Toplumsal olarak büyük bir yanılgımız var, konuşmayan toplumduk, çenemiz bir açıldı pir açıldı maşallah. Eş dost gezmeleri, kahvehane muhabbetleri, maç bileti kuyruğu, otobüs durağı her neresi aklınıza geliyorsa, oldu bir kişisel problem çözüm merkezi. Dedikodu haber merkezi, istif çözümden geçilmez oldu. E bu kadar çözüm ortada kol gezerken, bir şeyler ters gidiyor ki, sorunlar Ayşe Teyze’mizin önündeki çamaşır dağını bile solda sıfır bıraktı.
Sorun ne kadar büyük olursa olsun Ayşe Teyze’mizin elinde çözümün anahtarı belirli, bilmeyeniz yoktur sanırım. Biliyoruz ki Ayşe Teyze yüzünün akıyla bu işin üstesinden gelecek. Ya benim milletimin hali neçe olacak?
Çözümün sonrasını sorunun büyüklüğü tayin eder bilemem ama ilk aşaması sorunun diğer tarafı ile yüzleşmekten geçiyor. Here bir önce problem yaşadığınız mecraya ziyaretten korkmayın, size makul mantıklı çözümler sunulacaktır. Unutmayın ki, sistem problemli olabilir ama sistemi işleten insanlar da aynı dertleri sizler gibi bir şekilde yaşayan insanlar, sizinle aynı dili konuşuyorlar.

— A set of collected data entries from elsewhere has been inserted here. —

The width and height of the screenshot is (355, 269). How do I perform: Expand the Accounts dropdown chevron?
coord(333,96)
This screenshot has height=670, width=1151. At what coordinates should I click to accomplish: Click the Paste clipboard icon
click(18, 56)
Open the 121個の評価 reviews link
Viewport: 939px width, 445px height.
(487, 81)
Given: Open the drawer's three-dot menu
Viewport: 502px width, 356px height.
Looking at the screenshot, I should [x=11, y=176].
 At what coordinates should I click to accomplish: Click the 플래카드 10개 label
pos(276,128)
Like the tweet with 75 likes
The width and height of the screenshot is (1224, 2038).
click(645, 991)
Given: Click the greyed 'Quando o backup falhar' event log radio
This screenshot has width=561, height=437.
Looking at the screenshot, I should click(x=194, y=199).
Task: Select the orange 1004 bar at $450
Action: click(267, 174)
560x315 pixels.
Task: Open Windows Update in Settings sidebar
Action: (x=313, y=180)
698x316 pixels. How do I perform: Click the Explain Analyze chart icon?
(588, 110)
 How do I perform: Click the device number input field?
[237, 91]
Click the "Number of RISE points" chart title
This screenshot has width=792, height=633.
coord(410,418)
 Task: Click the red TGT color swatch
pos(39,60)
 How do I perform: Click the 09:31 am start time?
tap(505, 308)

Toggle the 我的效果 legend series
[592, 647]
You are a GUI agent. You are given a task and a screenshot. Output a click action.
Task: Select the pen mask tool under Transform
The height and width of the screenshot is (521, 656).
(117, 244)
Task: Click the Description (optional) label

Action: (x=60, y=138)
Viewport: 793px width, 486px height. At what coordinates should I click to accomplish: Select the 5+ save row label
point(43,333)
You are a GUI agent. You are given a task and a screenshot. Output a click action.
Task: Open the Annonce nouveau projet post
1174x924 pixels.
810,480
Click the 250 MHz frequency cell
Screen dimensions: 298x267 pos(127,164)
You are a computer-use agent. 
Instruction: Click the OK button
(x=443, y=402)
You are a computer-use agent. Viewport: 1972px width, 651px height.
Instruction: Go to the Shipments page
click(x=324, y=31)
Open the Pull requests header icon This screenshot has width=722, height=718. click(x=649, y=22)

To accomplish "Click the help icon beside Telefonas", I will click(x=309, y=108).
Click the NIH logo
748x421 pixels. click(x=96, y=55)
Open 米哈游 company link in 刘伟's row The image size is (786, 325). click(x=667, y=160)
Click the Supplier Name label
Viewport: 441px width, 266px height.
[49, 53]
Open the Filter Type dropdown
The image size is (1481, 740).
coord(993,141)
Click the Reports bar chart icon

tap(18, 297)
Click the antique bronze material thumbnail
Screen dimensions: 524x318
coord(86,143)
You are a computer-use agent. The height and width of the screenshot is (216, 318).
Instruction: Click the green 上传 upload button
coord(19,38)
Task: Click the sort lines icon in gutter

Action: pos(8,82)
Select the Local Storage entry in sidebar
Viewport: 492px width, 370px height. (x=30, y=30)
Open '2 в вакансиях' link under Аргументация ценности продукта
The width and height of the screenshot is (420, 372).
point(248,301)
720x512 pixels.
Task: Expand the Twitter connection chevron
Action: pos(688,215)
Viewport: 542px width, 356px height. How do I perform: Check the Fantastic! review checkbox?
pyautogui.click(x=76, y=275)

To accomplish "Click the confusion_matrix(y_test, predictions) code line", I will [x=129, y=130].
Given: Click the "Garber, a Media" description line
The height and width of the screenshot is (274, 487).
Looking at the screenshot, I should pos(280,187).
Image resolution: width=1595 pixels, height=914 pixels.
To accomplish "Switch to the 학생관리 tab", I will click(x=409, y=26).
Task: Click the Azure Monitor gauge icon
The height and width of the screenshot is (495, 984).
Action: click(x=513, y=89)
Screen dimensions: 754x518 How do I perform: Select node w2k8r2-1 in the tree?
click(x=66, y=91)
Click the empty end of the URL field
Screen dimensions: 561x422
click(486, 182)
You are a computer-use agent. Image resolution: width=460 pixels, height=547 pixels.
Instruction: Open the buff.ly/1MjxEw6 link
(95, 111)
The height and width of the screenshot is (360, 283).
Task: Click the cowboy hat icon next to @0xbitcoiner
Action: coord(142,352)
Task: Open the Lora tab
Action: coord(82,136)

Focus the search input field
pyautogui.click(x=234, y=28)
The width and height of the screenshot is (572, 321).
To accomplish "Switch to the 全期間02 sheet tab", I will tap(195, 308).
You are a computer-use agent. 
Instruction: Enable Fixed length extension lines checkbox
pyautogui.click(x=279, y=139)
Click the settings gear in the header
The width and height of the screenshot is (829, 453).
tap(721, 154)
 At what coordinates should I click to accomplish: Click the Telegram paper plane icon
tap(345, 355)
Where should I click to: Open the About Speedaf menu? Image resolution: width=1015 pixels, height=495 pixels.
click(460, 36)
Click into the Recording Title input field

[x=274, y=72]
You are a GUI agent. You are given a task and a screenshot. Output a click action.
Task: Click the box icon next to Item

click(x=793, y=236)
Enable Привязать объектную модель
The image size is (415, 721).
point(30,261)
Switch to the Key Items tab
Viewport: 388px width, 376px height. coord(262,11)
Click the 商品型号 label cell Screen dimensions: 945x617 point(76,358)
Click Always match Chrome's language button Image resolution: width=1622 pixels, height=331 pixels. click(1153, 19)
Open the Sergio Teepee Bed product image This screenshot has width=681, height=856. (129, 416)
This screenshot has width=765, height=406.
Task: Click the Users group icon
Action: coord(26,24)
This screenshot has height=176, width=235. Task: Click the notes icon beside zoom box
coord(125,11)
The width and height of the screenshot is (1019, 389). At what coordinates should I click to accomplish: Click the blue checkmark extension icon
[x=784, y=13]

Eğer ki derdinizi anlatmayı da bilmiyorsanız, o zaman yapacak bir şey yok kusura bakmayın. İnsani kredibilitenizi eşin dostun ağzında dedikodu malzemesi yapacağınıza, en yakınlarınızın suratına bakamayacak hale geleceğinize, sorunun kaynağına yönelin, sakın ama sakın ola borcu borçla kapatmayı ilk tercih olarak belirlemeyin.